• ACTIVITY
Find the line with "Initiative suivante (419, 496)" in the entries below, then reproduce it and every line after it down to and including the line with "info@chadasconsulting.com (448, 2410)", exactly.

** SUPPLIED MATERIAL follows **

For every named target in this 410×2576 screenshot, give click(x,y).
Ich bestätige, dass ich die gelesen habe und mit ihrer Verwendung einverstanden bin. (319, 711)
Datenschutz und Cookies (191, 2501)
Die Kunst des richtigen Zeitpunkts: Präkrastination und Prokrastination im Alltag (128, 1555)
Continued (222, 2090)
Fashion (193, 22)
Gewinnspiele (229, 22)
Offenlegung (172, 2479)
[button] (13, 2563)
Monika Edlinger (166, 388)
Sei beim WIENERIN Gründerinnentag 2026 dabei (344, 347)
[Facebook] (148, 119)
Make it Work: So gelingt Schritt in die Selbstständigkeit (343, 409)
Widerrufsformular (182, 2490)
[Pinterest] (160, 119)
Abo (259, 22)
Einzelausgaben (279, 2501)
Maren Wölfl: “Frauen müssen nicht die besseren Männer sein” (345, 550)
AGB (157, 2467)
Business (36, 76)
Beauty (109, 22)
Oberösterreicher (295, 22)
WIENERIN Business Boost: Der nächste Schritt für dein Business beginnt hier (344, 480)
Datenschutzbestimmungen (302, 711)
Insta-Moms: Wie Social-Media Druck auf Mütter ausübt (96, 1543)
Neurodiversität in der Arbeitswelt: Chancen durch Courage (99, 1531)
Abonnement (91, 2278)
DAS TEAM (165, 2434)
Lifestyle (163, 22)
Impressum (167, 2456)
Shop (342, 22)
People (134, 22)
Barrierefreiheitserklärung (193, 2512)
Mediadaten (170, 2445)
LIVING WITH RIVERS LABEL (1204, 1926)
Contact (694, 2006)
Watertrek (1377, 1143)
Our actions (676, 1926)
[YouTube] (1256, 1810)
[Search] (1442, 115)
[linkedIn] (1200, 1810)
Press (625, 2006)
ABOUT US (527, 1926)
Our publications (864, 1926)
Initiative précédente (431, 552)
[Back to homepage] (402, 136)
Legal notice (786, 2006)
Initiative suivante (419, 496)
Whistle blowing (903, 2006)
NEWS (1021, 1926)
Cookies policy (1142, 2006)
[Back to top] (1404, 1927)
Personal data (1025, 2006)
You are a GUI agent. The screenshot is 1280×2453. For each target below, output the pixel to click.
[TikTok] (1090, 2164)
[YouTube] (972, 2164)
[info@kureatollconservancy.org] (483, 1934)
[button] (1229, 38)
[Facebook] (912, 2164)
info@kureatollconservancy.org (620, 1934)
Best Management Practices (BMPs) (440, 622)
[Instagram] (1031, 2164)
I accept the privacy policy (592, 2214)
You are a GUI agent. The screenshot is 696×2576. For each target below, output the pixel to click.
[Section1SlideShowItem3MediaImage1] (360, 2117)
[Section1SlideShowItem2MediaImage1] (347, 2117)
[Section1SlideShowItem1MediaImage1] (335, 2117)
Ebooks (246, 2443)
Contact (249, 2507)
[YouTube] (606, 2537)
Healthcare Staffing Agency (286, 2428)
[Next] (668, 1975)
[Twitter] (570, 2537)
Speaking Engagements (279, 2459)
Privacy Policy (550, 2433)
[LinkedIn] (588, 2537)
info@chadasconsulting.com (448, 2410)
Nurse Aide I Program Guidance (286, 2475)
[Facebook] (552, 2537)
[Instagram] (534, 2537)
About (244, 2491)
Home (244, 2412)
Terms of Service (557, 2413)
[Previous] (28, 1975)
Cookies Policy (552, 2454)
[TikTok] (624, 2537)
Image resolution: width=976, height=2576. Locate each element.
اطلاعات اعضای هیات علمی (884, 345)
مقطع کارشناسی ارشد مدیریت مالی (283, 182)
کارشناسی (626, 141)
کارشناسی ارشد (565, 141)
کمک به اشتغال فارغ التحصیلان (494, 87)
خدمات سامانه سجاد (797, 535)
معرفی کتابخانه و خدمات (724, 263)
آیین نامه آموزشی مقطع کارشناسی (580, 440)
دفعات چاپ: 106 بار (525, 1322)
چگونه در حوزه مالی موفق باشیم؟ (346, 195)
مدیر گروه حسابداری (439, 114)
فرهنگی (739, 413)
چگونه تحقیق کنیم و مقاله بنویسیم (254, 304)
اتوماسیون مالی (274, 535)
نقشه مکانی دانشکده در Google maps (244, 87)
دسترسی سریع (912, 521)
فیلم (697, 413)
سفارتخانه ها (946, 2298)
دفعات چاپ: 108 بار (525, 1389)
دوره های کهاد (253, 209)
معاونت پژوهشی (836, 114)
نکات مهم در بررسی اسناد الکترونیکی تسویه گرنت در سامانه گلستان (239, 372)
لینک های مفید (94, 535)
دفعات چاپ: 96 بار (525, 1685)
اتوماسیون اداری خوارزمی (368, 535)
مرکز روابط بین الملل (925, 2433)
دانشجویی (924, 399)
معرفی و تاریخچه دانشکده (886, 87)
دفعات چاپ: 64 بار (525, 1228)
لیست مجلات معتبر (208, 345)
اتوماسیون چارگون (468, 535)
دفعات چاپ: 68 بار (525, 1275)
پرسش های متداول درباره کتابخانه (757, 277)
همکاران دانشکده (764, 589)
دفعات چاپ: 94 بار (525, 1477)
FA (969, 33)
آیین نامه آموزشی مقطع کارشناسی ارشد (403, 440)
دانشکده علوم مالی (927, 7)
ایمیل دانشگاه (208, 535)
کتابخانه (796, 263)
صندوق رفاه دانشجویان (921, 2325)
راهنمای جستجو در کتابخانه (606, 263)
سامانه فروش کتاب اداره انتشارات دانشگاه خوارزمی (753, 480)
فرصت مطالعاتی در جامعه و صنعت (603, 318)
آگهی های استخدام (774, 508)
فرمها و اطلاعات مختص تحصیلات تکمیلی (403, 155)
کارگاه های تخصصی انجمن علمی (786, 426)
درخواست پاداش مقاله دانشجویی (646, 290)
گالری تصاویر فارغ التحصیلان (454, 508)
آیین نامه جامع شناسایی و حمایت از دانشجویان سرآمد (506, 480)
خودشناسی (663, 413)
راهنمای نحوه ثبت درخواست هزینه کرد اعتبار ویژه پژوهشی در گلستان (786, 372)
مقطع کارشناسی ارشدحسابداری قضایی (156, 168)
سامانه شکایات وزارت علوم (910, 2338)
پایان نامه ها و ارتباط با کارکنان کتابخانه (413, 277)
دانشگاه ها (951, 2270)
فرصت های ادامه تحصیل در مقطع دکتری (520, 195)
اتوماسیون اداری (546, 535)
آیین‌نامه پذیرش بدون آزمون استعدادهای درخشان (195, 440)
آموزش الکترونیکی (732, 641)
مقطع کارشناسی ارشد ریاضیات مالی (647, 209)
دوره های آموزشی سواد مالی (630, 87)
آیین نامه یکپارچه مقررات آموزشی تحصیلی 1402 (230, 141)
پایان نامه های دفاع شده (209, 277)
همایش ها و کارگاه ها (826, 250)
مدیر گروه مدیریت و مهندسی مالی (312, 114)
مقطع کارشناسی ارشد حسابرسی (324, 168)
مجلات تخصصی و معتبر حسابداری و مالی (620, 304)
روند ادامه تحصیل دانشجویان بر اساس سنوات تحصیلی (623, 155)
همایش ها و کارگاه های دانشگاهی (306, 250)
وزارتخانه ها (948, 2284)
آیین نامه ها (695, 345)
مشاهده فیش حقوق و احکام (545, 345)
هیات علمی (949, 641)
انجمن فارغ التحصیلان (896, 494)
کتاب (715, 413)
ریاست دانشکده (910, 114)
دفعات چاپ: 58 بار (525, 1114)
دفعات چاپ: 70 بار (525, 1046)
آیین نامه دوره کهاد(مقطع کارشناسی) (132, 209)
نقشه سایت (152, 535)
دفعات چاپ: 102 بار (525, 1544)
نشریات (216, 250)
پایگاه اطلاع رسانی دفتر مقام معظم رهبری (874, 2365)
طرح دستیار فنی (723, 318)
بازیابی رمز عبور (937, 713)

** End of SUPPLIED MATERIAL **

• WRITTEN SOLUTION
Initiative suivante (419, 496)
Whistle blowing (903, 2006)
NEWS (1021, 1926)
Cookies policy (1142, 2006)
[Back to top] (1404, 1927)
Personal data (1025, 2006)
You are a GUI agent. The screenshot is 1280×2453. For each target below, output the pixel to click.
[TikTok] (1090, 2164)
[YouTube] (972, 2164)
[info@kureatollconservancy.org] (483, 1934)
[button] (1229, 38)
[Facebook] (912, 2164)
info@kureatollconservancy.org (620, 1934)
Best Management Practices (BMPs) (440, 622)
[Instagram] (1031, 2164)
I accept the privacy policy (592, 2214)
You are a GUI agent. The screenshot is 696×2576. For each target below, output the pixel to click.
[Section1SlideShowItem3MediaImage1] (360, 2117)
[Section1SlideShowItem2MediaImage1] (347, 2117)
[Section1SlideShowItem1MediaImage1] (335, 2117)
Ebooks (246, 2443)
Contact (249, 2507)
[YouTube] (606, 2537)
Healthcare Staffing Agency (286, 2428)
[Next] (668, 1975)
[Twitter] (570, 2537)
Speaking Engagements (279, 2459)
Privacy Policy (550, 2433)
[LinkedIn] (588, 2537)
info@chadasconsulting.com (448, 2410)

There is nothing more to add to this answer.